Excerpt to read =
....
Checkerboard Periodic Patterns

📐 Definition

Checkerboard patterns arise from products of orthogonal sinusoids or sign-flipped lattices, yielding alternating quadrants across a grid.

A common construction is the signed product of two orthogonal sinusoids:

c(x,y) = \operatorname{sgn}\!\big(\sin(k_x x)\,\sin(k_y y)\big)

Domain and Codomain

Defined on two-dimensional spatial domains or grids. Outputs alternate between two levels (e.g. $\{-1,1\}$ ) across tiles.

⚙️ Key Properties

Fundamental periodicity follows the lattice spacings in each dimension.
Dominated by a small set of spectral peaks at the lattice frequencies.
Symmetry makes them useful for isolating cross-derivative behavior.

🎯 Special Cases and Limits

Periods: $2\pi/k_x$ in $x$ and $2\pi/k_y$ in $y$ .
$k_x=k_y$ yields isotropic tiling.
Smooth precursor: replacing $\operatorname{sgn}$ by the raw product $\sin(k_x x)\sin(k_y y)$ gives a smooth sinusoidal checkerboard.
....
Dataset extract =
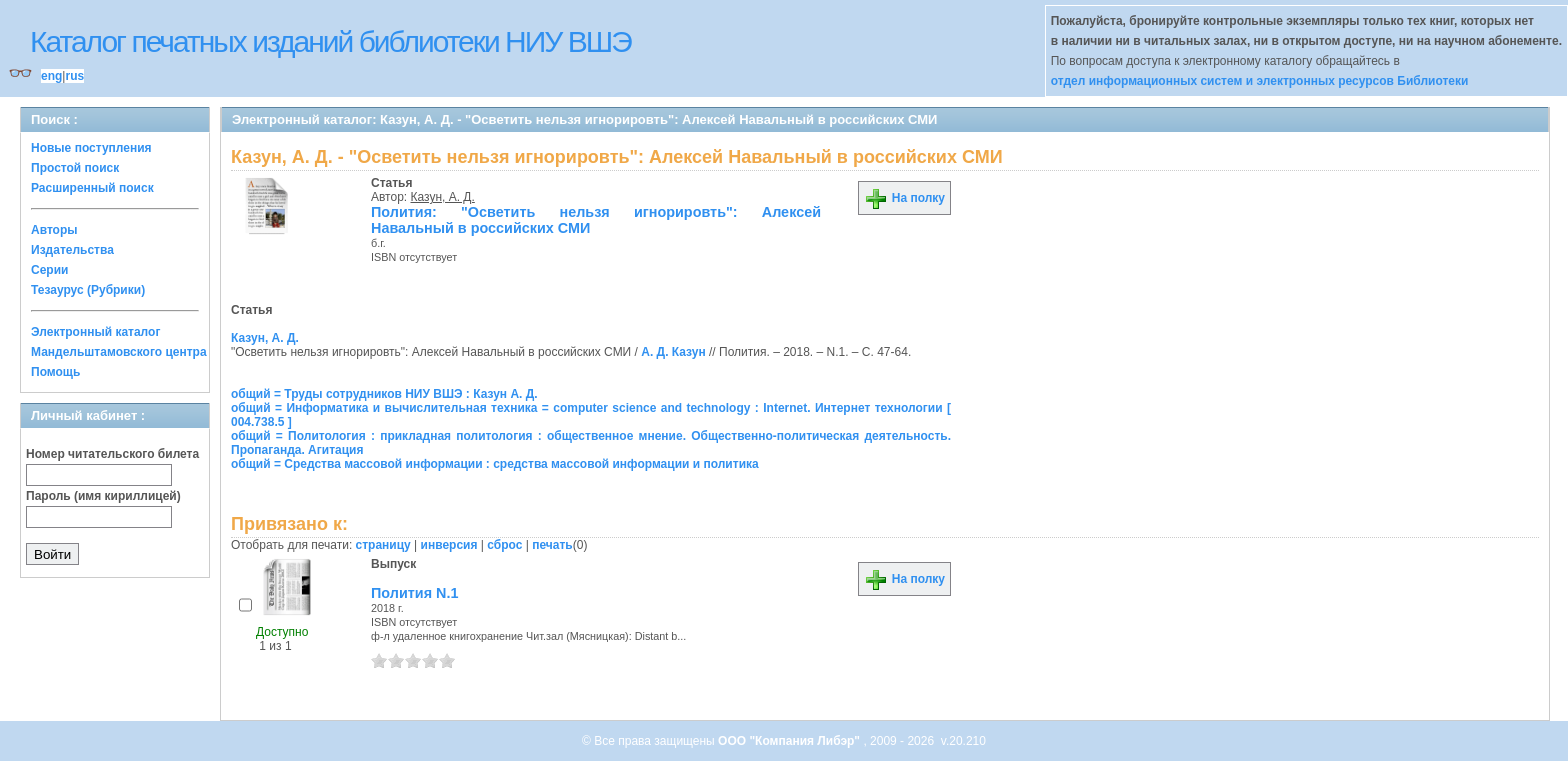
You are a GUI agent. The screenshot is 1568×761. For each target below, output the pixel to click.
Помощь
....
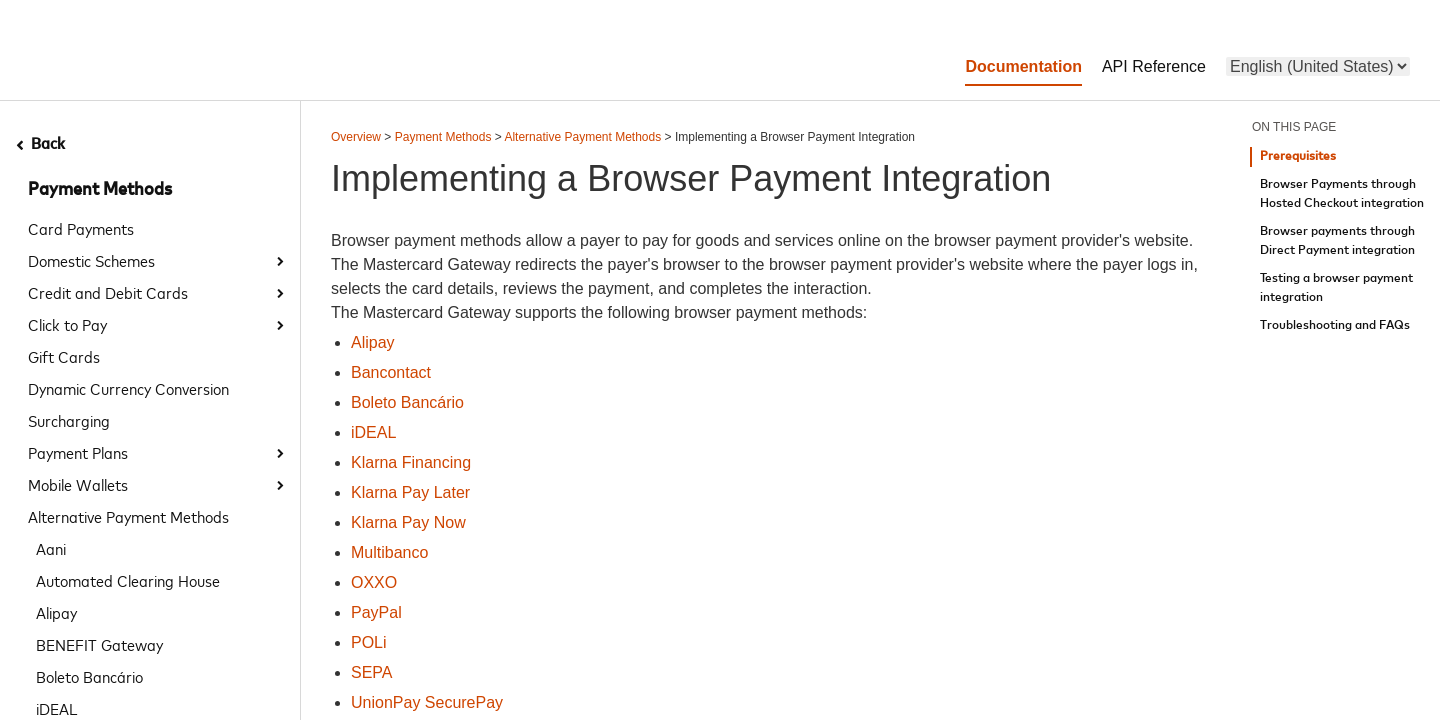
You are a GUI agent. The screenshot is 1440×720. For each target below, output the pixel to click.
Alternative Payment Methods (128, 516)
....
Stated task 1 =
Copy the checkerboard patterns excerpt from the words "Checkerboard Periodic Patterns" through "across a grid.", and swap "orthogonal sinusoids" for "perpendicular sine waves" wherever it appears.
Stated task 2 =
Extend the checkerboard patterns excerpt by continuing it after its final line.

Written answer 1 =
Checkerboard Periodic Patterns

📐 Definition

Checkerboard patterns arise from products of perpendicular sine waves or sign-flipped lattices, yielding alternating quadrants across a grid.

Written answer 2 =
Square waves are the one-dimensional analogue. Products of sinusoids provide the smooth precursor, and Fourier series represent the pattern as a structured sum of harmonics.

Usage in Oakfield

Oakfield provides checkerboard patterns as a built-in stimulus:

stimulus_checkerboard operator writes structured checkerboard-like forcing with configurable periods and phase parameters, for both real and complex targets.
Useful for stressing spatial operators and for generating strongly structured initial conditions without needing external assets.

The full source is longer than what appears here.